On Fri, Jan 13, 2012 at 2:46 PM, Paul B. Henson <henson@acm.org> wrote:
On Fri, Jan 13, 2012 at 01:36:38AM -0800, Timo Sirainen wrote:
Also another idea to avoid them in the first place:
service auth-worker { idle_kill = 20 }
Ah, set the auth-worker timeout to less than the mysql timeout to prevent a stale mysql connection from ever being used. I'll try that, thanks.
I gave that a try. Sometimes it seems to kill off the auth-worker but not till after a minute or so (with idle_kill = 20). Other times, the worker stays around for more like 5 minutes (I gave up watching), despite being idle -- and I'm the only person connecting to it, so it's definitely idle. Does auth-worker perhaps only wake up every so often to check its idle status?
To test, I kicked off a dsync, then grabbed a netstat:
tcp 0 0 10.1.15.129:40070 10.1.52.47:3306 ESTABLISHED 29146/auth worker [ tcp 0 0 10.1.15.129:33369 10.1.52.48:3306 ESTABLISHED 29146/auth worker [ tcp 0 0 10.1.15.129:54083 10.1.52.49:3306 ESTABLISHED 29146/auth worker [
then kicked off this loop:
# while true; do date; ps p 29146 |tail -n1; sleep 1; done
Fri Jan 13 18:05:14 EST 2012 29146 ? S 0:00 dovecot/auth worker [0 wait, 0 passdb, 0 userdb] Fri Jan 13 18:05:15 EST 2012 29146 ? S 0:00 dovecot/auth worker [0 wait, 0 passdb, 0 userdb]
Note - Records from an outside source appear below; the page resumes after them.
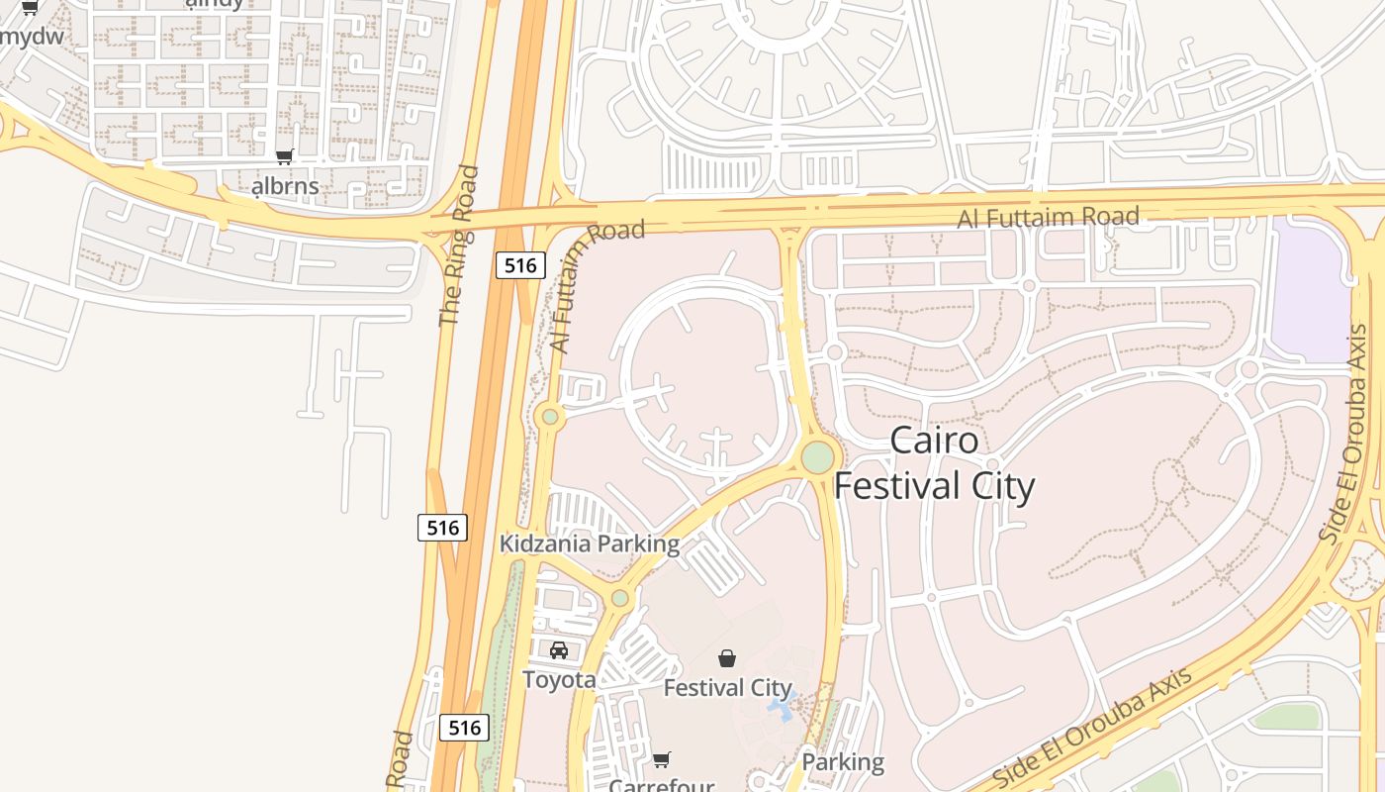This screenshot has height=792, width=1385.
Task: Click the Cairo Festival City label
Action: click(934, 463)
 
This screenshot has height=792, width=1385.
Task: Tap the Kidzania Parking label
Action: click(590, 544)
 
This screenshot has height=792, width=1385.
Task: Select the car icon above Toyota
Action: click(559, 650)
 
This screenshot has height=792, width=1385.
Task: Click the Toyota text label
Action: click(559, 679)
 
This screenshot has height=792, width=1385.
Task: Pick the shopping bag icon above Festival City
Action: click(727, 658)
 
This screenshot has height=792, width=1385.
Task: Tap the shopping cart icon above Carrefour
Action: click(662, 759)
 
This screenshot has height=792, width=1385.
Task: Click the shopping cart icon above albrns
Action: click(285, 156)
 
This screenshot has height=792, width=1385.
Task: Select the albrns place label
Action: click(285, 185)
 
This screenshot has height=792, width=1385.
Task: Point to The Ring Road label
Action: click(458, 246)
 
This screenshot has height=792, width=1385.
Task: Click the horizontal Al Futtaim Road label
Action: click(1048, 217)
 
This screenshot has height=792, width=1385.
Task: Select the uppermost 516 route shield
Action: click(519, 264)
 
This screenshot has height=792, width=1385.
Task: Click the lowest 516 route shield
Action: click(464, 728)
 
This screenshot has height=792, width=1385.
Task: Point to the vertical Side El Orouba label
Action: click(1344, 433)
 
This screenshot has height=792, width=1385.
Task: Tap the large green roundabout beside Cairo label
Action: click(817, 457)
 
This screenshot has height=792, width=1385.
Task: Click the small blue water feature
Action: click(782, 709)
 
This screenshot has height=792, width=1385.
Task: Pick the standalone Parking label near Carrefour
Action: click(843, 762)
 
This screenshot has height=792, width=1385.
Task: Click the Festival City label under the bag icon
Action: click(727, 687)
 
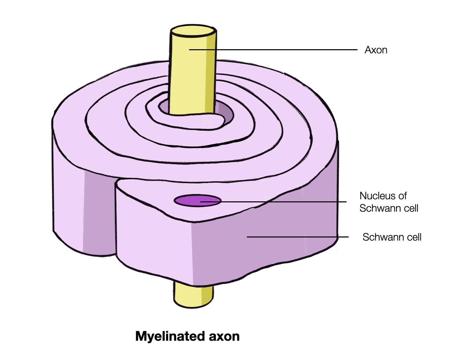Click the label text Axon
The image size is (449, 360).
pyautogui.click(x=376, y=50)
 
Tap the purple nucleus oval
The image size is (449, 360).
pyautogui.click(x=197, y=201)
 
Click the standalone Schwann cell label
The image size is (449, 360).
pyautogui.click(x=392, y=237)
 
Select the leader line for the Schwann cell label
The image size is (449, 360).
pyautogui.click(x=297, y=237)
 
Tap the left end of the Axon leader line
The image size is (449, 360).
pyautogui.click(x=190, y=50)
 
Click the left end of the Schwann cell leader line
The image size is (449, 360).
pyautogui.click(x=248, y=237)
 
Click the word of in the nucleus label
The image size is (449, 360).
pyautogui.click(x=402, y=196)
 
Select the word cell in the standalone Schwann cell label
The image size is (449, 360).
pyautogui.click(x=414, y=237)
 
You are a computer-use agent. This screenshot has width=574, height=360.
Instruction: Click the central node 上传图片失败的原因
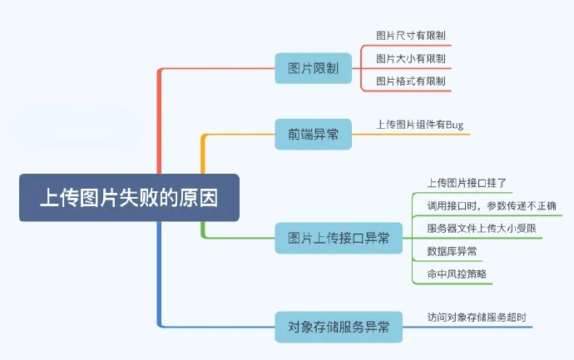[129, 198]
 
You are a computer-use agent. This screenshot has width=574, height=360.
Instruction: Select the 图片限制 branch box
[313, 68]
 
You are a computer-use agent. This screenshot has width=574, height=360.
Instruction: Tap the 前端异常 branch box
[313, 134]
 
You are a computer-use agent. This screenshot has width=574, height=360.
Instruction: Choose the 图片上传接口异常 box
[339, 238]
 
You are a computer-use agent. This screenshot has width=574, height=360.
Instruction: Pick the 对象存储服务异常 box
[339, 327]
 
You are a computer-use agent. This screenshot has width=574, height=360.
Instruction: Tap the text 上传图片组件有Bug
[420, 125]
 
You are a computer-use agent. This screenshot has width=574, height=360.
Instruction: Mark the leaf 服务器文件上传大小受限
[480, 229]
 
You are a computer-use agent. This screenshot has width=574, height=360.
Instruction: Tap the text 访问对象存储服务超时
[477, 317]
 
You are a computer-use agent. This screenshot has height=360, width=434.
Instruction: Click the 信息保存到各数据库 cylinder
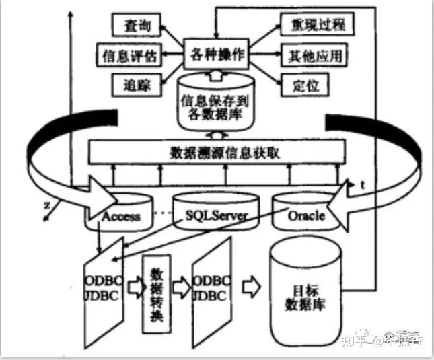[x=215, y=106]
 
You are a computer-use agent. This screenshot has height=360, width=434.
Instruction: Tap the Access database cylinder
[x=122, y=215]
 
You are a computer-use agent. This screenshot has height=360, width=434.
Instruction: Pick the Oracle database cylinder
[x=306, y=215]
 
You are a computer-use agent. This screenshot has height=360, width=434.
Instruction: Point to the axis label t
[x=362, y=184]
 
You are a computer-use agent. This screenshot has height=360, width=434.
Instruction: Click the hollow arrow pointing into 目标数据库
[x=251, y=286]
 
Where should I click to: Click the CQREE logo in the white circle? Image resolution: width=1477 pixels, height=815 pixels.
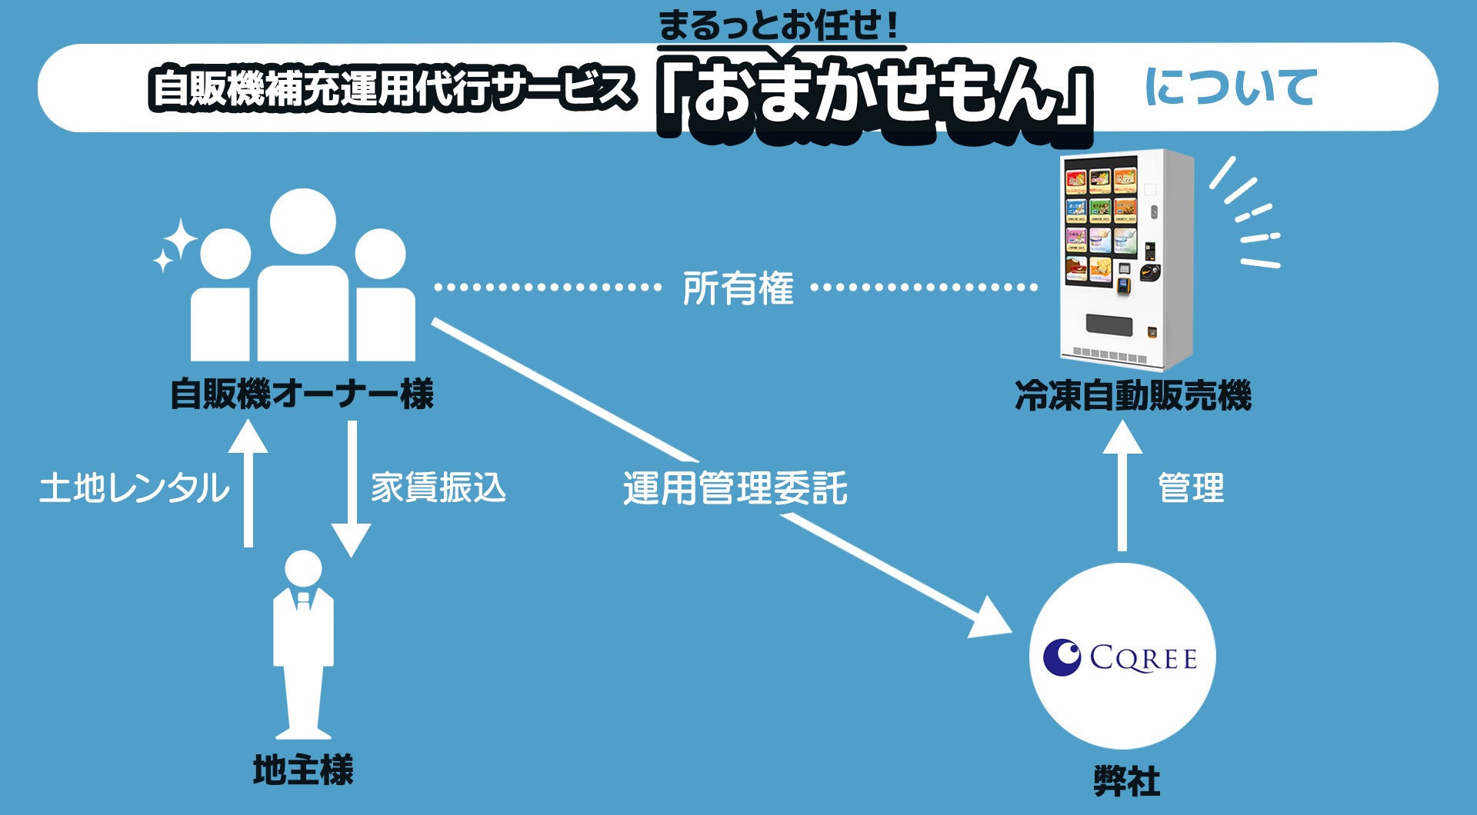[1121, 657]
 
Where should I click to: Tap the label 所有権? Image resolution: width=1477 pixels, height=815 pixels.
[738, 289]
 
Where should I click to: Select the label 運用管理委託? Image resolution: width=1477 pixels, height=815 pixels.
[735, 488]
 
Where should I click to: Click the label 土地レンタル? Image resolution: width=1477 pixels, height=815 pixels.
[134, 488]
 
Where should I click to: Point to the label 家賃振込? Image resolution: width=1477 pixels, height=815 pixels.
[438, 488]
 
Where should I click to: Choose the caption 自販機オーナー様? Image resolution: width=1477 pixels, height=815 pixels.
[302, 394]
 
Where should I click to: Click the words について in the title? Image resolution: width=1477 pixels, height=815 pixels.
[1231, 86]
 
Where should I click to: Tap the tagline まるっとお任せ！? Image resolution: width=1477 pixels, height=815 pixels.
[779, 25]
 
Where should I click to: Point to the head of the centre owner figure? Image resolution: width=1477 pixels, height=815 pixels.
[303, 221]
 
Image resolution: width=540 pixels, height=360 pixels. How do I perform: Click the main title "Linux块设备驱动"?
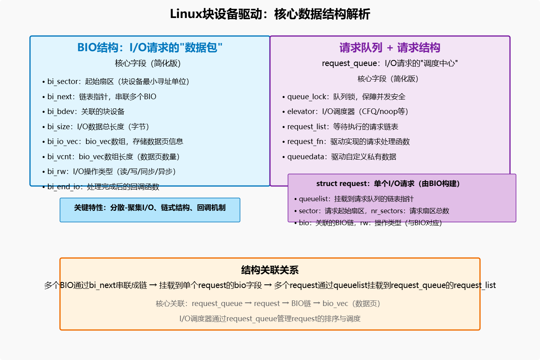tap(270, 14)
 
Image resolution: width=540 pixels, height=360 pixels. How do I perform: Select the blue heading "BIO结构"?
tap(150, 48)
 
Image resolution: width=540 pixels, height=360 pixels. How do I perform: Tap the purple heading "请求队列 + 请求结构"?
tap(390, 48)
.... More lines of the loop ...
Fri Jan 13 18:05:35 EST 2012 29146 ? S 0:00 dovecot/auth worker [0 wait, 0 passdb, 0 userdb] 18:05:36.252976 IP 10.1.52.48.3306 > 10.1.15.129.33369: F 77:77(0) ack 92 win 91 <nop,nop,timestamp 1850213473 320254609> 18:05:36.288549 IP 10.1.15.129.33369 > 10.1.52.48.3306: . ack 78 win 913 <nop,nop,timestamp 320257515 1850213473> Fri Jan 13 18:05:36 EST 2012 29146 ? S 0:00 dovecot/auth worker [0 wait, 0 passdb, 0 userdb] 18:05:37.196204 IP 10.1.52.49.3306 > 10.1.15.129.54083: F 806:806(0) ack 1126 win 123 <nop,nop,timestamp 1534230122 320254609> 18:05:37.228594 IP 10.1.15.129.54083 > 10.1.52.49.3306: . ack 807 win 1004 <nop,nop,timestamp 320257609 1534230122> 18:05:37.411955 IP 10.1.52.47.3306 > 10.1.15.129.40070: F 806:806(0) ack 1126 win 123 <nop,nop,timestamp 774321777 320254650> 18:05:37.448573 IP 10.1.15.129.40070 > 10.1.52.47.3306: . ack 807 win 1004 <nop,nop,timestamp 320257631 774321777> Fri Jan 13 18:05:37 EST 2012 29146 ? S 0:00 dovecot/auth worker [0 wait, 0 passdb, 0 userdb]
... more lines of the loop ...
Fri Jan 13 18:10:13 EST 2012 29146 ? S 0:00 dovecot/auth worker [0 wait, 0 passdb, 0 userdb] Fri Jan 13 18:10:14 EST 2012 29146 ? S 0:00 dovecot/auth worker [0 wait, 0 passdb, 0 userdb] ^C
at which point I bailed out. Looking again a couple of minutes later, it was gone. Nothing else was going on and the logs don't show any activity between 18:05:07 and 18:10:44.